Question

Simple arctan integration

Answer 1

\[\int\limits_{?}^{?} \frac{ 1 }{ 4+x^2 } dx\]

Answer 2

I multiplied top and bottom by 1/4, i get \[\frac{ \frac{ 1 }{ 4 } }{ 1 + \frac{ x^2 }{ 4 } }\]

Answer 3

Take out the 1/4 ( and do arctan(x/2)

Answer 4

What did i do wrong?

Answer 5

\[\int\limits_{}^{}\frac{ 1 }{ x^2+a^2 }~dx=\frac{1}{a}\arctan(\frac{x}{a})\]

Answer 6

\[\int\limits_{}^{}\frac{1}{x^2+4}~dx=\int\limits_{}^{}\frac{1}{x^2+2^2}~dx=\frac{1}{2}\arctan(\frac{x}{2})+c\]

4 became z^2 and that 2 replaced with a in a^2

Answer 7

4 became 2^2 and that 2 replaced with a in a^2 *

Answer 8

makes sense?

Answer 9

I thought the derivative of tan^-1 is 1/1+x^2

Answer 10

Yes, 1+x^2 can work, i rewrite it as x^2+1 but that doesnt change, i can both apply to the rule either or. Sorry, i didn't mean to confuse by rearranging it to make the higher degree bethe first.
you can still apply this \[\int\limits_{}^{}\frac{1}{a^2+x^2}~dx=\int\limits_{}^{}\frac{1}{2^2+x^2}~dx=\frac{1}{2}\arctan(\frac{x}{2})+c\]

Answer 11

it can both*

Answer 12

i don't really see why u can do 1/a arctan (x/a) , maybe can u tell me what is wrong with my?

Answer 13

I just saw the proof of 1/a arctan(x/a) , it was interesting

Answer 14

did you apply the u-sub after you factored out 1/4

Answer 15

i see now, you have to do u -sub after that lol.

Answer 16

thank you

Answer 17

No problem

Answer 18

Do you mind answering 1 more question?

Answer 19

\[\int\limits_{-4}^{4}xcos(x)dx\] why does this equal to 0??

Answer 20

The rule i gave you, is a good shortcut of these kind of problem before actually getting to do the u-sub part.

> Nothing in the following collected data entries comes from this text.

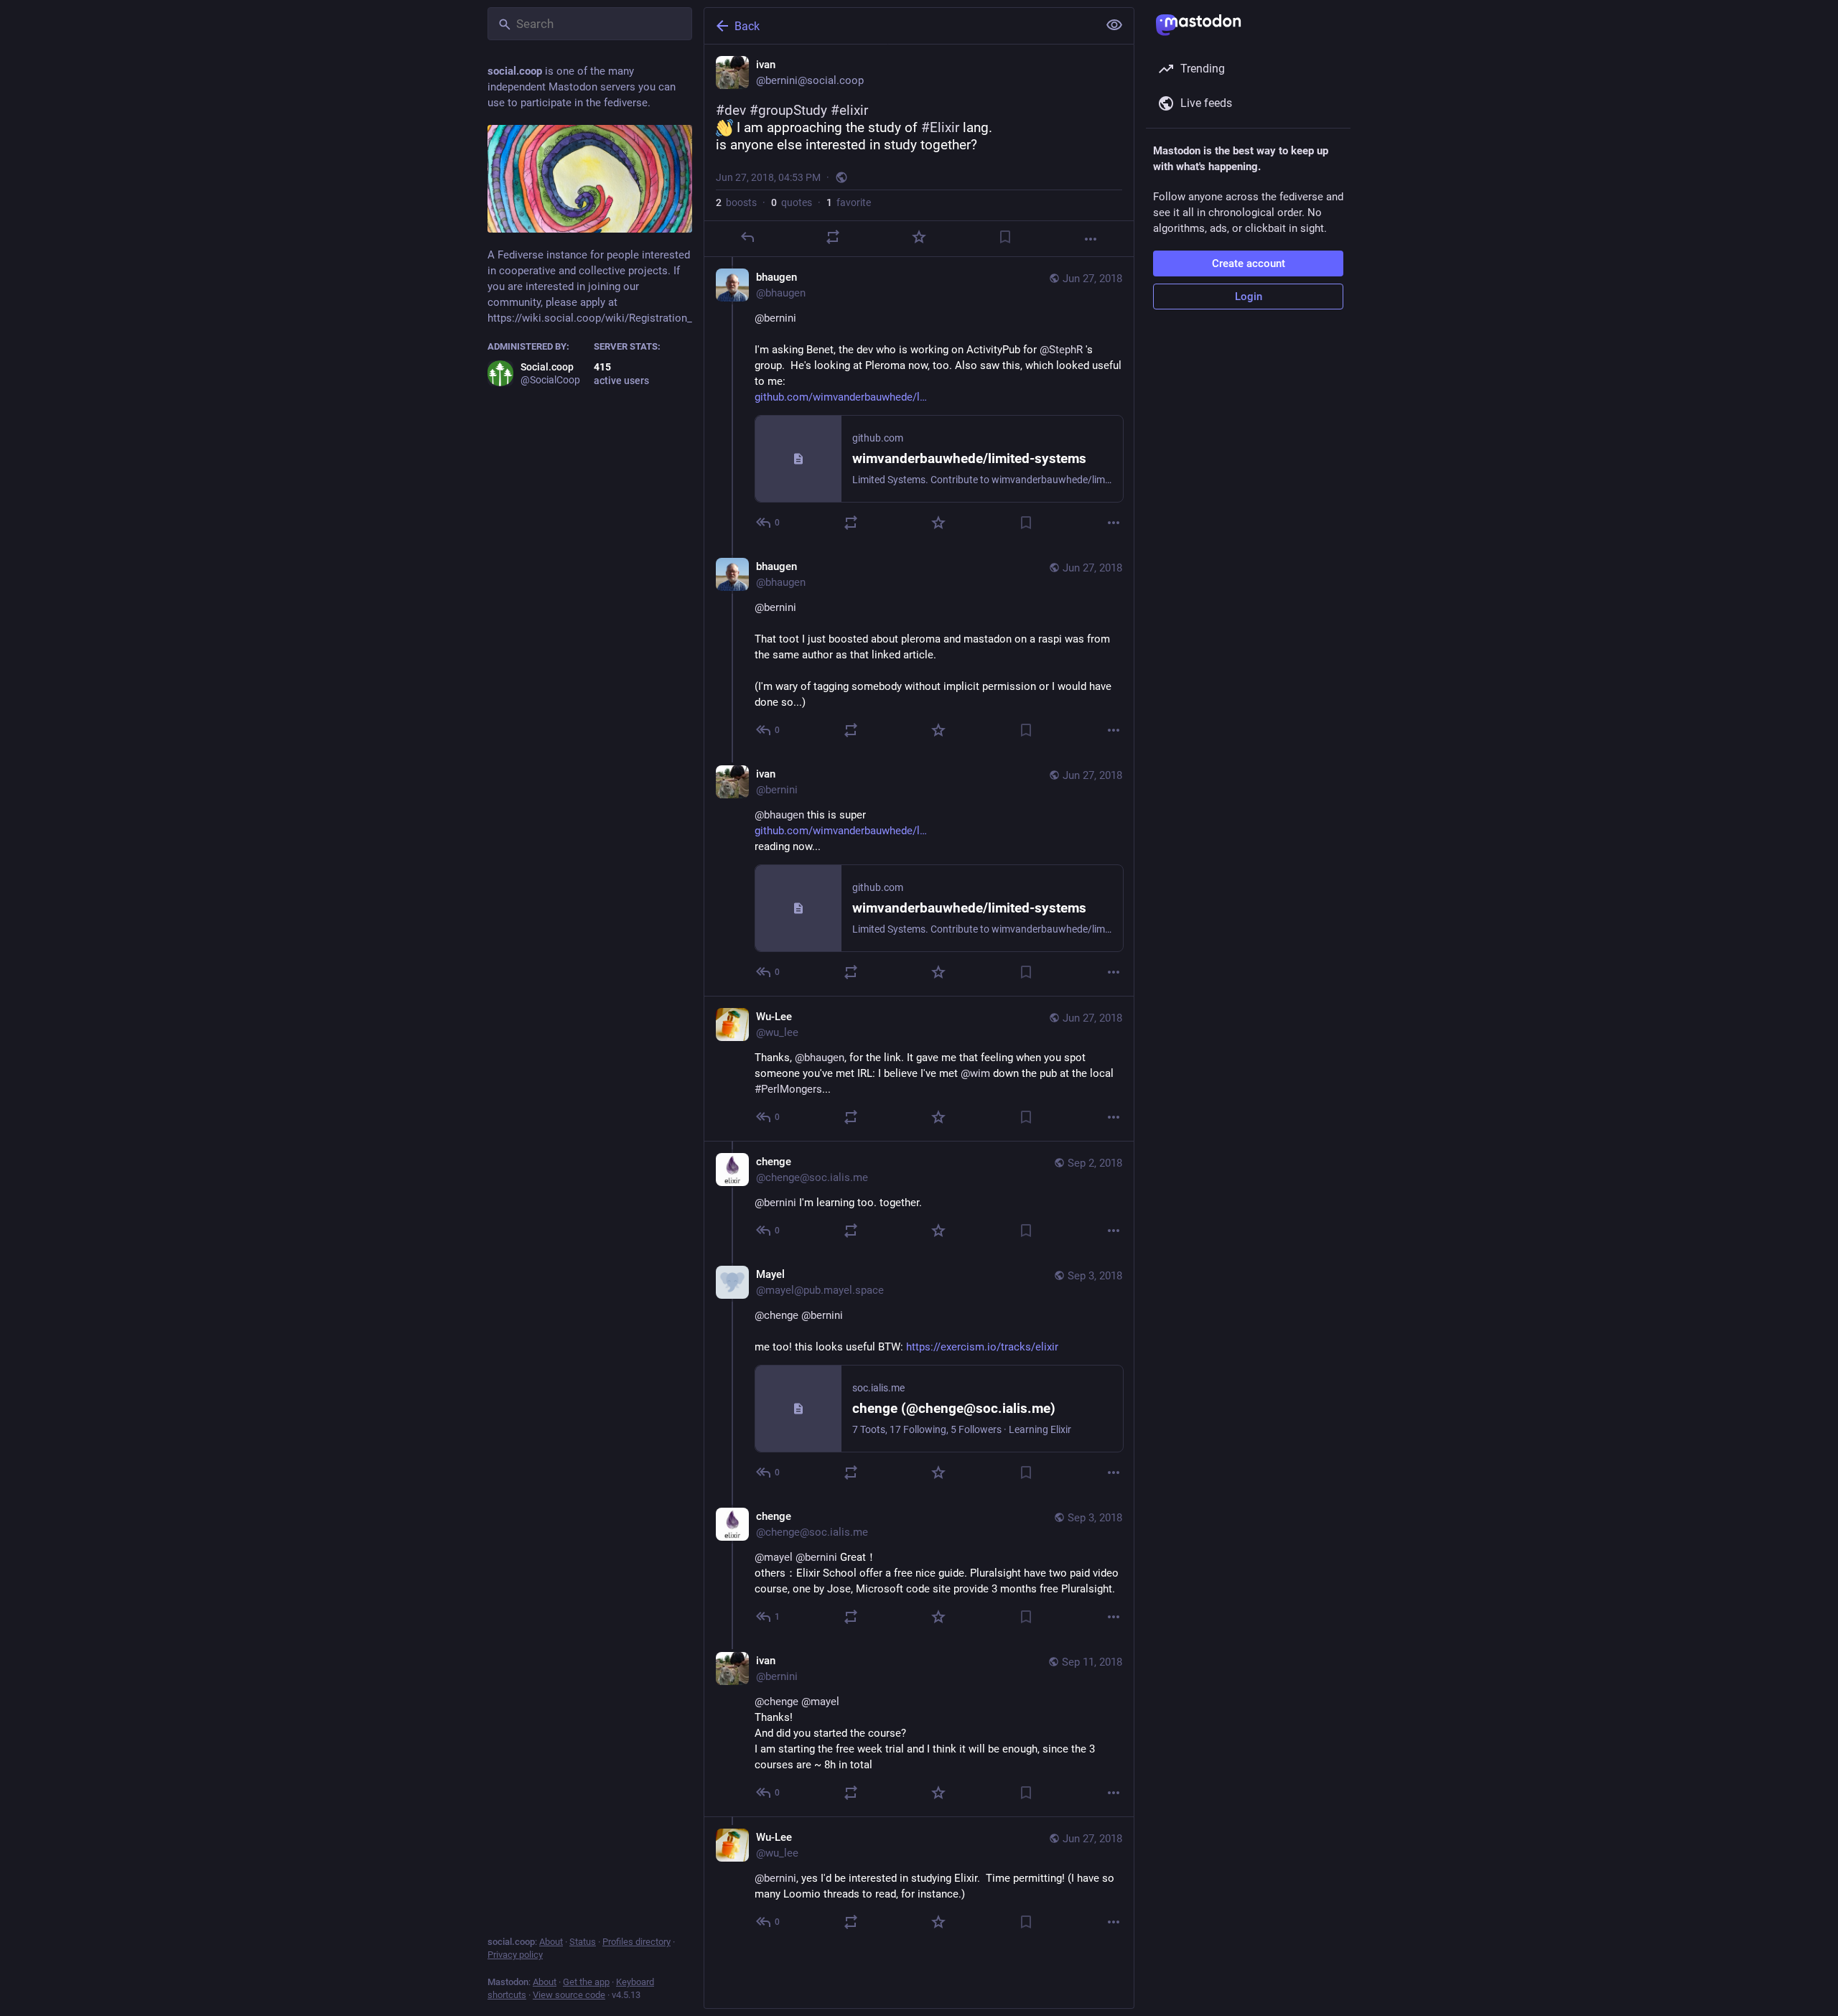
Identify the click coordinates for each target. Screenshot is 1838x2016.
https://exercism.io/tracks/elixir (982, 1346)
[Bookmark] (1005, 237)
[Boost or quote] (832, 237)
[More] (1090, 239)
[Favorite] (919, 237)
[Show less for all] (1114, 25)
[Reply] (747, 237)
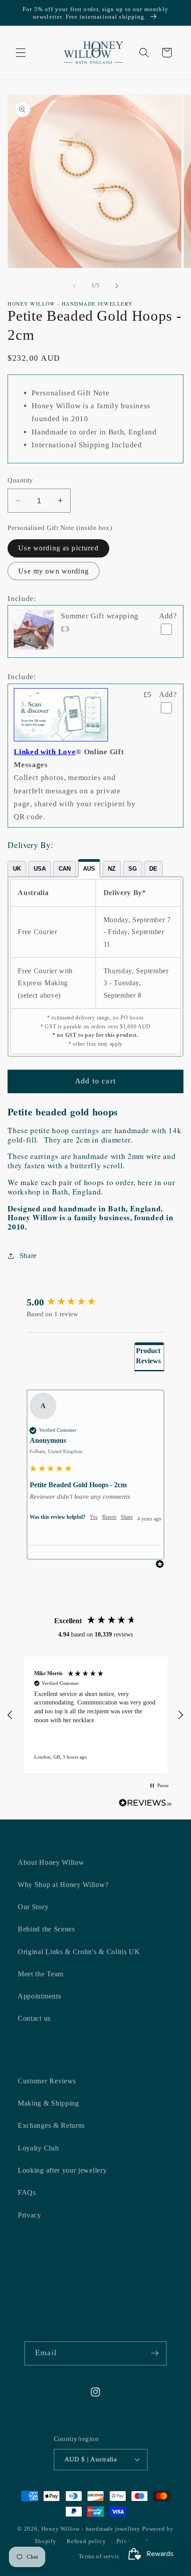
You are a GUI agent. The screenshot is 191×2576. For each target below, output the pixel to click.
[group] (95, 1303)
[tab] (17, 869)
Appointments (39, 1996)
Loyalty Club (38, 2148)
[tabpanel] (95, 966)
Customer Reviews (47, 2081)
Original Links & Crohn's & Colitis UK (79, 1951)
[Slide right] (116, 285)
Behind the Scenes (46, 1929)
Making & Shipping (48, 2103)
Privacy (29, 2215)
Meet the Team (41, 1974)
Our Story (33, 1907)
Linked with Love (45, 752)
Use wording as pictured (58, 548)
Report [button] (109, 1517)
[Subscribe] (154, 2353)
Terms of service (101, 2556)
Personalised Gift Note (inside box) (60, 527)
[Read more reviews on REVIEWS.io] (145, 1805)
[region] (95, 1715)
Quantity (20, 480)
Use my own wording (53, 571)
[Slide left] (74, 285)
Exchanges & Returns (51, 2125)
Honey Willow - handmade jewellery (91, 2529)
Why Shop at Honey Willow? (63, 1884)
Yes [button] (94, 1517)
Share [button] (28, 1255)
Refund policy (86, 2541)
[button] (20, 52)
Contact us (34, 2018)
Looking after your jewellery (62, 2170)
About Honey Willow (51, 1862)
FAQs (27, 2192)
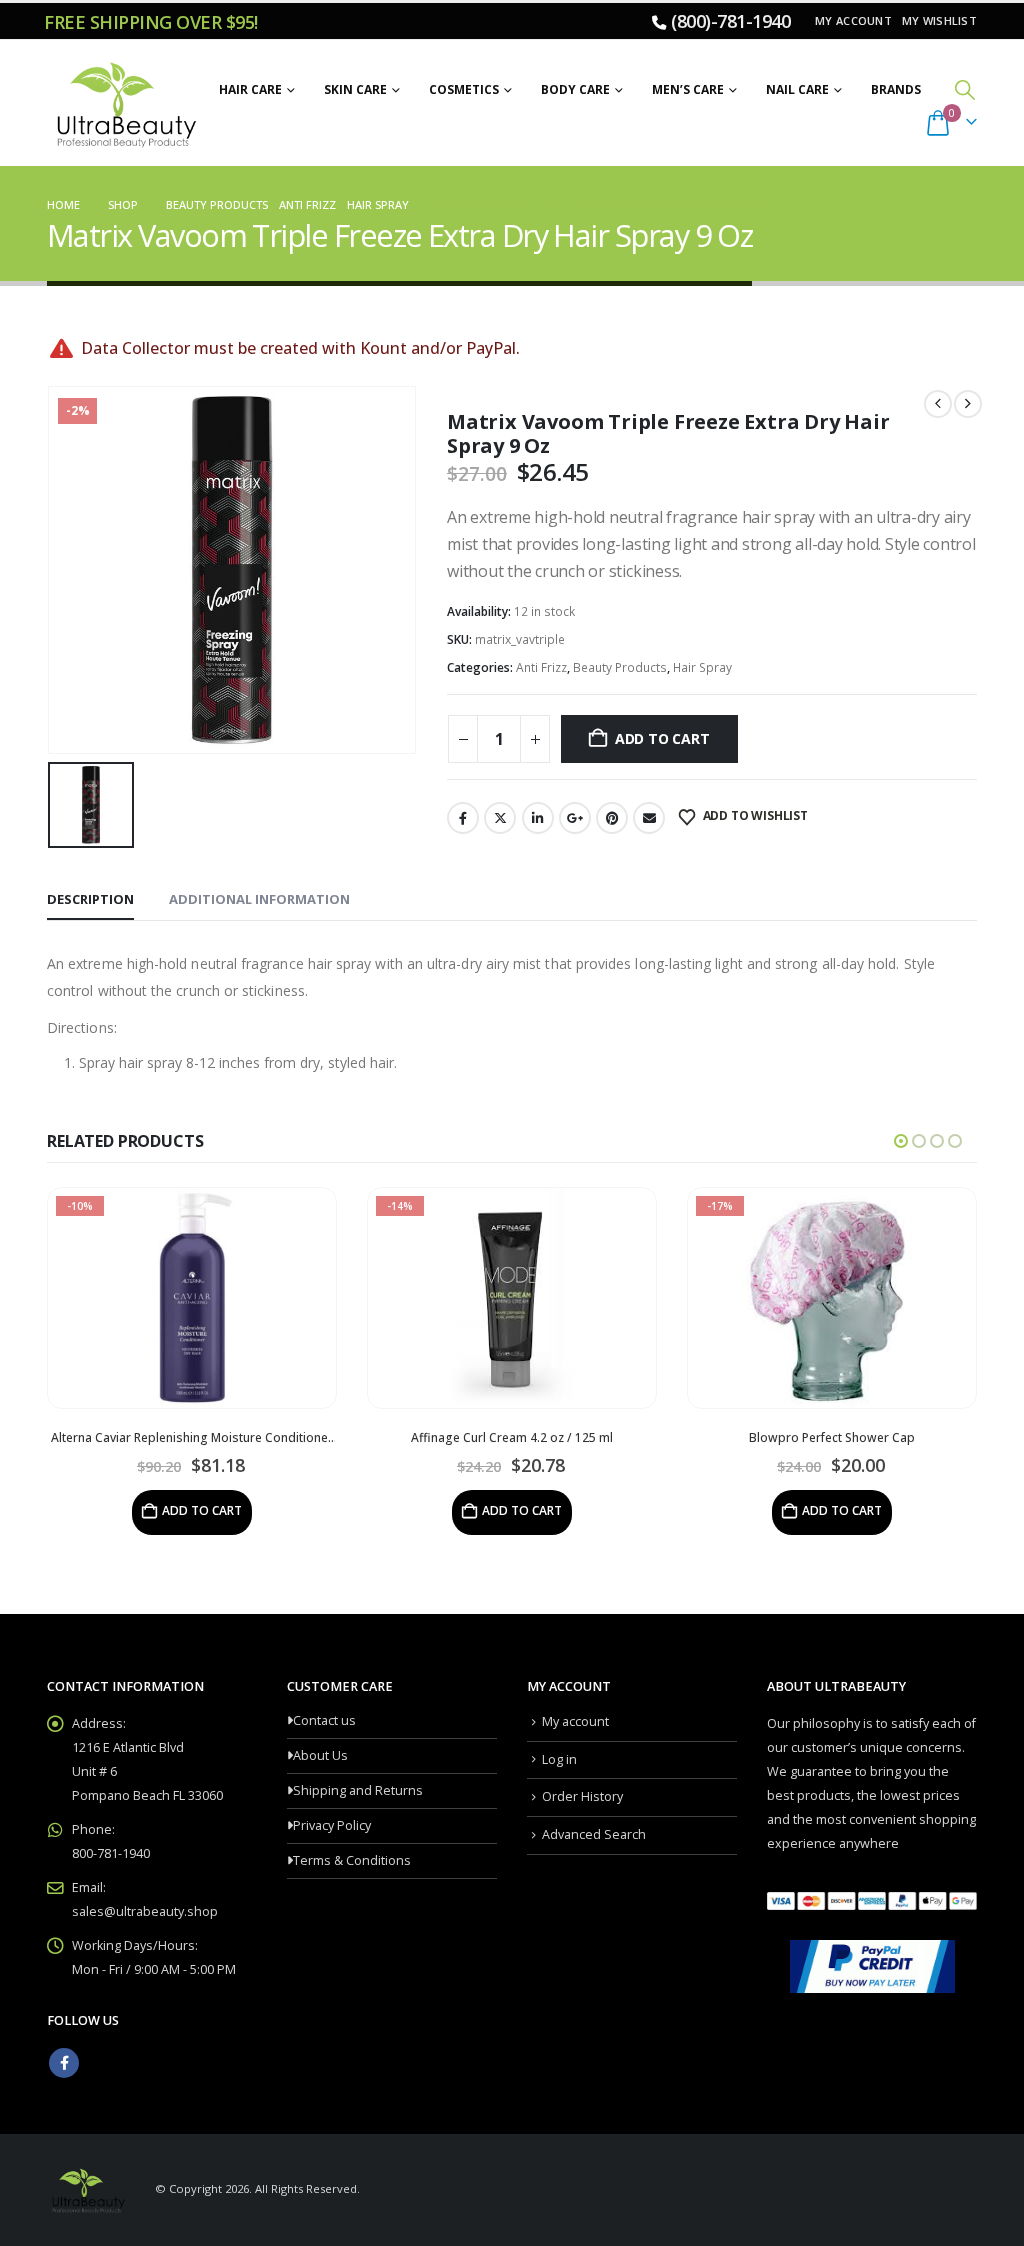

Because you wont spend your time doing this when you get to learn other techniques with integrations.

Answer 21

yeah i understand what u mean, i will try to use that rule when i see it

Answer 22

\(STEP~1:\)do integration by parts first, to take the anti derivative
\(STEP~2:\) and use the fundemental theorem of calculus. \(\int\limits_{a}^{b} f(x)=F(b)=F(a)\)

Answer 23

You apply integration by parts as soon as you see not parent functions multiplying together and if you can't u-sub, then you might as well try integration by parts
Integration by parts is:
\[\int\limits_{}^{} udv=u*v - \int\limits_{}^{} vdu\]
Pick a u, then take the derivative for du
Pick a dv, then integrate it for V